He looked at her with suddenly quizzical eyes. “Strange talk, this, isn’t it? Between a young man and a beautiful woman?”

“It brings back my talks with my father, when I was a girl,” she said.

“You still don’t look more than a girl,” he said.

She felt his eyes upon her then and, looking up, met as surprised a gaze as though he saw her for the first time. Accustomed as she was to abrupt appreciation in a man’s look, she was instantly absurdly shy. She had often been told that she was a beautiful woman, although she did not think herself beautiful, being too tall, she thought, and inclined to be too thin and perhaps too fair, not at all voluptuous looking or anything of that sort. So she had thought somewhat apologetically when she was Arnold’s wife, yet here was the “look” again, as she called it to herself, a look unwelcome until now, when to her own surprise, it was not at all unpleasant. She met his dark eyes, not boldly in the least, but with a sort of pleading.

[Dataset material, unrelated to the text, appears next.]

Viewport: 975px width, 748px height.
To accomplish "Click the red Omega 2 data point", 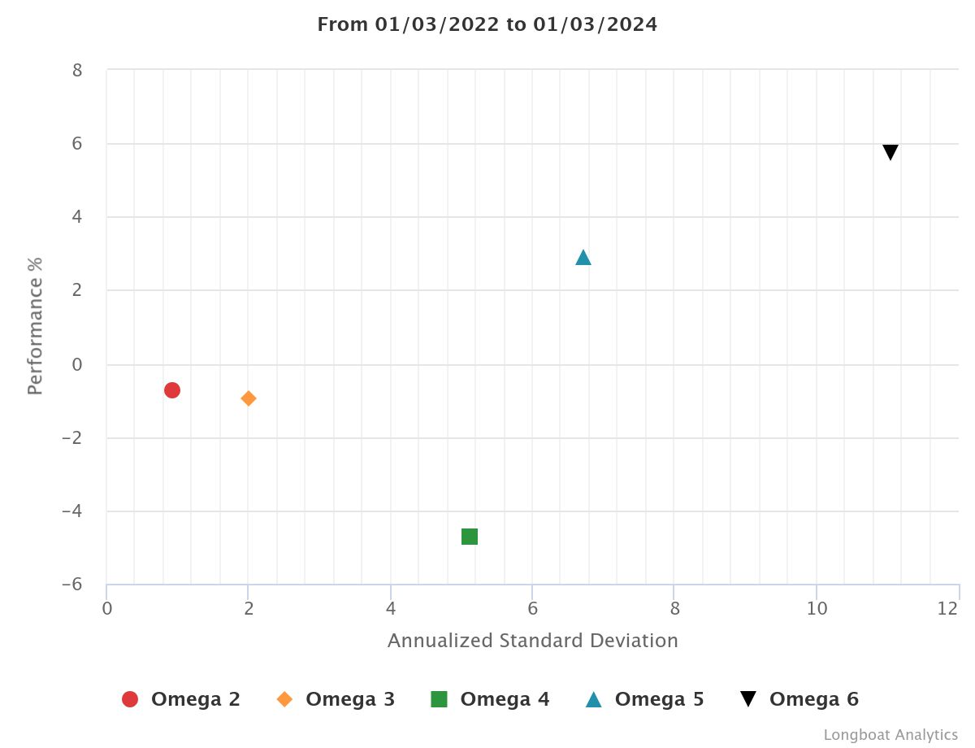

“I suppose it’s because I’m too thin,” she said, her voice so low as to sound breathless.

“You’re exactly right,” he replied firmly. “I’m glad you’re tall and leggy. I like it.”

She laughed, to evade this declaration. “What am I supposed to say now?”

“Whatever you feel,” he directed promptly.

“Well, then, I’m pleased, though surprised.”

“Come now — I don’t believe you’re surprised,”

He gazed at her, daring her, and she felt her cheeks flush. She was about to protest her age in self-protection and then did not, discovering in herself a reluctance even to think of the difference in their ages. What did it matter if really it did not? They were two human beings who by accident had been born a generation apart. So it had been with herself and Edwin, only that was different, was it not, since he was the man?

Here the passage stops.